Senator RUSSELL (Victoria) (VicePresident of the Executive Council) , - I have had a very wide experience in the administration of the Public Service Act, and I know that any failure on the part of boys employed as telegraph messengers to pass the examination at the age of eighteen years, mav be traced to their neglect of their opportunities. In some cases the boys did not know that to pass an examination was a condition precedent to their further employment in the Service. Therefore, I suggested to the Public Service Commissioner that the lads should be directly informed on the point. When parents have approached me on the subject, I have always advised them to send their lads to some night school in order that they might qualify for permanent positions.

Senator Foster - Is there any limit in regard to the age at which they can sit for the examination?

Senator RUSSELL - They may sit practically at any time. In the case of those lads who, at the age of seventeen or eighteen years, enlisted, and went to the war, we have been able to dispense with the examinations. They have all been placed in permanent positions. Honorable senators will agree, of course, that it is not desirable to fill the Public Service with non-triers.

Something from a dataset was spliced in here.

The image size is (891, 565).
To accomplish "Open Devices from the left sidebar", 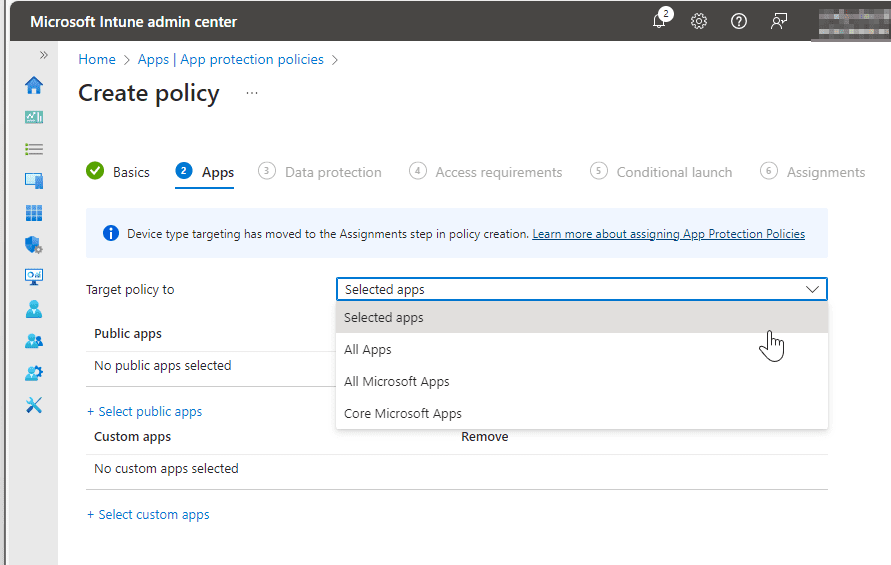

The examination is so simple that any lad of average intelligence can pass it. I do not know of any lad who has been put out of the Department after having passed the examination.

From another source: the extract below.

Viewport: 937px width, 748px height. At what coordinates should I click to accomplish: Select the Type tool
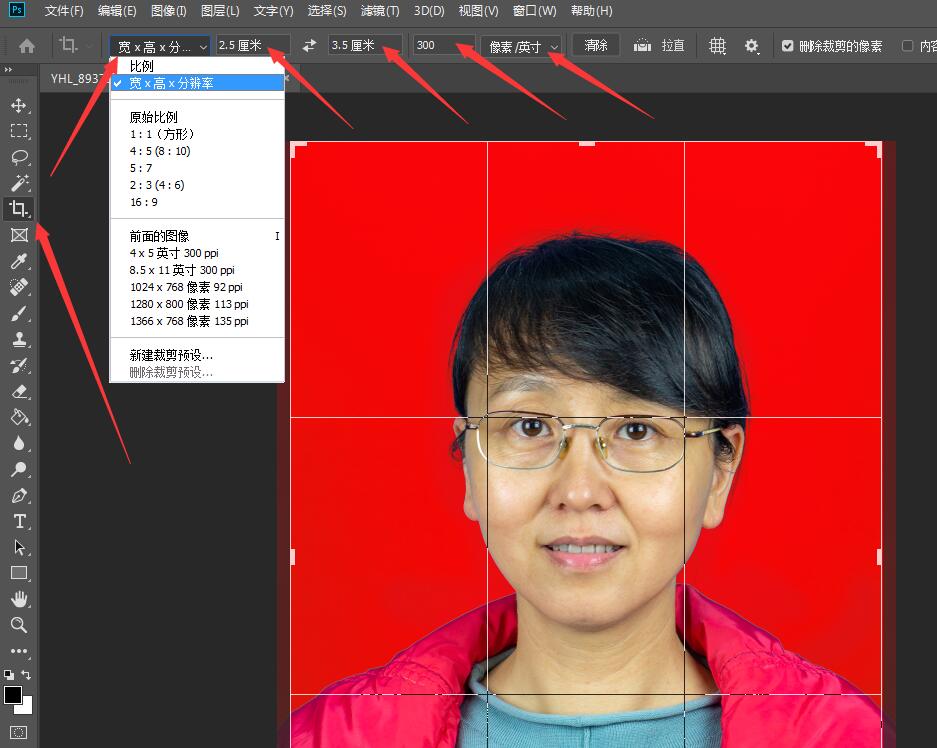(x=18, y=521)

Senator Henderson - I think you will find they have been put off because there have not been sufficient vacancies.

Senator RUSSELL - Well, I do not know of one case.

Senator Vardon - Can the Minister say what percentage of lads remain in the Service after reaching the age of eighteen years.

Senator Duncan -Can you state howmany lads between the ages of seventeen years and eighteen years are in the Service? If this clause is passed they will be dismissed.

Senator RUSSELL - I do not know, but I shall endeavour to get the information for the honorable senators.